Voer deze opdracht uit az afd endpoint show om de hostnaam van het Front Door-eindpunt op te halen. Het moet er als volgt uitzien abddefg.azurefd.net

az afd endpoint show --resource-group my-deid --profile-name myfrontdoorprofile --endpoint-name myendpoint --query "hostName"

Ga in een browser naar de hostnaam van het eindpunt die de vorige opdracht heeft geretourneerd: <endpoint>.azurefd.net/health. Uw aanvraag wordt automatisch doorgestuurd naar de primaire de-identificatieservice in VS - oost.

Ga als volgende te werk om een directe globale failover te testen:

  1. Open een browser en ga naar de hostnaam van het eindpunt: <endpoint>.azurefd.net/health.

  2. Volg de stappen in Privétoegang configureren om openbare netwerktoegang voor de ontidentificatieservice in VS - oost uit te schakelen.

  3. Vernieuw de browser. U ziet dezelfde informatiepagina omdat verkeer nu wordt omgeleid naar de service voor de identificatie in VS - west 2.

    Tip

    Mogelijk moet u de pagina een paar keer vernieuwen om de failover te voltooien.
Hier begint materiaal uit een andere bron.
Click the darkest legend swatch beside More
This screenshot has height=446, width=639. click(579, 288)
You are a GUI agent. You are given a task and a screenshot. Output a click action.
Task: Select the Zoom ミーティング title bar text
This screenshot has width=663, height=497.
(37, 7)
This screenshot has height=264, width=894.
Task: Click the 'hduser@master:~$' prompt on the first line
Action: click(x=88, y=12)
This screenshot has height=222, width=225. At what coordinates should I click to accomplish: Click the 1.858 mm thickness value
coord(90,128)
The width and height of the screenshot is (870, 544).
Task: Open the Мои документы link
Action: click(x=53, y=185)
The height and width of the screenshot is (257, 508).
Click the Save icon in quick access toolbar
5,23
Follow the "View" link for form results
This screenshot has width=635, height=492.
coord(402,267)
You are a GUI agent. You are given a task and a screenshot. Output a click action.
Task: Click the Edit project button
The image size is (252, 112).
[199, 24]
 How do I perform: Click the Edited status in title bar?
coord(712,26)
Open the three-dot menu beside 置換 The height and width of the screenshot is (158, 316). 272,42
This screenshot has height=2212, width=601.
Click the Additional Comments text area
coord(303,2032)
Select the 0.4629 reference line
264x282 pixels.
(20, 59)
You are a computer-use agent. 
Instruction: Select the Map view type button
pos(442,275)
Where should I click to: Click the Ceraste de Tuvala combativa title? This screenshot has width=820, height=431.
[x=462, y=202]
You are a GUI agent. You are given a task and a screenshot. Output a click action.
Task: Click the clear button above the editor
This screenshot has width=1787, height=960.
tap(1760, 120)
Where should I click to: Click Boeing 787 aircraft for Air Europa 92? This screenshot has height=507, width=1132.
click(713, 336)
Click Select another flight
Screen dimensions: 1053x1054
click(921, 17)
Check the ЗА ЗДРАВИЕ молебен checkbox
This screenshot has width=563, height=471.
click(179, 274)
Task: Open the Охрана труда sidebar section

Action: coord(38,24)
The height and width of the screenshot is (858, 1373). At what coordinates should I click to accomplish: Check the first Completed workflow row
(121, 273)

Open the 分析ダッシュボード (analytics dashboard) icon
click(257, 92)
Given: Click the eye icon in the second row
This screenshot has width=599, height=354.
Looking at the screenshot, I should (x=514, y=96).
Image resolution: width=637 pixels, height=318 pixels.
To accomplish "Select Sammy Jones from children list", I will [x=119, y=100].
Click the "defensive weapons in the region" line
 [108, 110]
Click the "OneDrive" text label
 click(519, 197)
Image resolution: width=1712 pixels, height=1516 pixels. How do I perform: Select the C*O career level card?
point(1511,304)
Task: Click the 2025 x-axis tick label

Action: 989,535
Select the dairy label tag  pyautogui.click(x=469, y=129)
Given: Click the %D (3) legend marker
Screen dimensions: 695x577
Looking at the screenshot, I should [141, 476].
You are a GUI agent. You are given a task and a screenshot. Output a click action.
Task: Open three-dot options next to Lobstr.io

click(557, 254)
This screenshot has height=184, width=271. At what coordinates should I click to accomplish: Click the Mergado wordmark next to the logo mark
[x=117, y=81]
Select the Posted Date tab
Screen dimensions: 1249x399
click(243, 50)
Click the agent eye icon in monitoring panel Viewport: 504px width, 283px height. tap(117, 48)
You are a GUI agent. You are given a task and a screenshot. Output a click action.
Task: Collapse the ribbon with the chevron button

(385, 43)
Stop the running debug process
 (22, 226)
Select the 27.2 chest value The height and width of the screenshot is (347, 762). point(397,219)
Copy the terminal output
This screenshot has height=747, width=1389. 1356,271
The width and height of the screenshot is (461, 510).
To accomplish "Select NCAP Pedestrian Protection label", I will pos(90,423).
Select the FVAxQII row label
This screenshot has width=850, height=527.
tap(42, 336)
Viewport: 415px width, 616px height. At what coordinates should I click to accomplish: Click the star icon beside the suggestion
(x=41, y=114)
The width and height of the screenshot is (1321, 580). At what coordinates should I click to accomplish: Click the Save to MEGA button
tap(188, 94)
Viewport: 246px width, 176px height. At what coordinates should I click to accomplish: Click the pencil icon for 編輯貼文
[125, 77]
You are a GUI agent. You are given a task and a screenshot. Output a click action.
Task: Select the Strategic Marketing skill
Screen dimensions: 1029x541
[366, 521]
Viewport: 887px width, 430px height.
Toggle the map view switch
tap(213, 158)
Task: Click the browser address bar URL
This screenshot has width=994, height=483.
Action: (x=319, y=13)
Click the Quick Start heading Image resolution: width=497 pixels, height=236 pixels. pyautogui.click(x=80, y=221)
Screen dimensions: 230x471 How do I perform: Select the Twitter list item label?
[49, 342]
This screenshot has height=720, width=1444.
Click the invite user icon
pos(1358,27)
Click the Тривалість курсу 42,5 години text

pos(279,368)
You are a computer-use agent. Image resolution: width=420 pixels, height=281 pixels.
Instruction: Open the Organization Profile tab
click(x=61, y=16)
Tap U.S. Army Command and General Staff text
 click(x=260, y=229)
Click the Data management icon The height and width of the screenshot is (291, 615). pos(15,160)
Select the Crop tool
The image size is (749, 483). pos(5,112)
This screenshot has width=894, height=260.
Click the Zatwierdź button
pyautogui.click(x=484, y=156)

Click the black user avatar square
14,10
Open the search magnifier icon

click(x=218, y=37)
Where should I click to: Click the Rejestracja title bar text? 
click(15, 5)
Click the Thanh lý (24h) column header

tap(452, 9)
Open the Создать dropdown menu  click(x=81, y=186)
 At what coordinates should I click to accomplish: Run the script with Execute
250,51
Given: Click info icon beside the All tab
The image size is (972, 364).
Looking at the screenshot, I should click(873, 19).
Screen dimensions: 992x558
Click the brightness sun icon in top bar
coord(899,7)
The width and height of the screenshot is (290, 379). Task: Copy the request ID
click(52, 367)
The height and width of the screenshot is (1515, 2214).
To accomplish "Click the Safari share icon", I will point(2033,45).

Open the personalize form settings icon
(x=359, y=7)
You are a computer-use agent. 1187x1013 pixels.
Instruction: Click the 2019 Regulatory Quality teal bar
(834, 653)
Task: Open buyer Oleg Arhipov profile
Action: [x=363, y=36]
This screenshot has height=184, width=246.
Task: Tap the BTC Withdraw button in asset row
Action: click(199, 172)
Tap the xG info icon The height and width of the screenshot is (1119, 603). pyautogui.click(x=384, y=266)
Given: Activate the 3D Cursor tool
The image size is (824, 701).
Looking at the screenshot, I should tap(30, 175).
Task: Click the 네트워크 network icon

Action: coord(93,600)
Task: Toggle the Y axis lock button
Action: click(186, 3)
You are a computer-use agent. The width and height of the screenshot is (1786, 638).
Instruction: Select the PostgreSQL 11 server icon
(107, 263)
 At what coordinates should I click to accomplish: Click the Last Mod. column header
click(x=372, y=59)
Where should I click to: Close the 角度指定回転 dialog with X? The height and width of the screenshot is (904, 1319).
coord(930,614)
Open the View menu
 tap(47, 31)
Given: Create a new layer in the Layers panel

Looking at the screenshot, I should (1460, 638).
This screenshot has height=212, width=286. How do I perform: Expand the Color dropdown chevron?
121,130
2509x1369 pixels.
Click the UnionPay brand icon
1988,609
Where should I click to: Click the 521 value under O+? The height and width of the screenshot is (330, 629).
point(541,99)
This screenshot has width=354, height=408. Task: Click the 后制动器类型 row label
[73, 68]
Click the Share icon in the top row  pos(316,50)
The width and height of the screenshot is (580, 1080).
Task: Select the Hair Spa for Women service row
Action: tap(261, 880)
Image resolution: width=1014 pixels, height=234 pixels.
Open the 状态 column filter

  4. Schakel nu openbare netwerktoegang uit voor de ontidentificatieservice in VS - west 2.

  5. Vernieuw de browser. Als het goed is, ziet u nu een foutbericht.

  6. Schakel openbare netwerktoegang opnieuw in voor een van de ontidentificatieservices. Vernieuw uw browser en u ziet de status opnieuw.

U hebt nu gevalideerd dat u toegang hebt tot uw services via Azure Front Door en die failover functioneert zoals bedoeld. Schakel openbare netwerktoegang in voor de andere service als u klaar bent met failovertests.

Resources opschonen

In de voorgaande stappen hebt u Azure-resources in een resourcegroep gemaakt. Als u denkt dat u deze resources niet meer gaat gebruiken, verwijdert u de resourcegroep door de volgende opdracht uit te voeren:

az group delete --name my-deid

Het kan enkele minuten duren voordat deze opdracht is voltooid.

Herstel initiëren

Als u de herstelstatus van uw service wilt controleren, kunt u aanvragen verzenden naar <service-url>/health.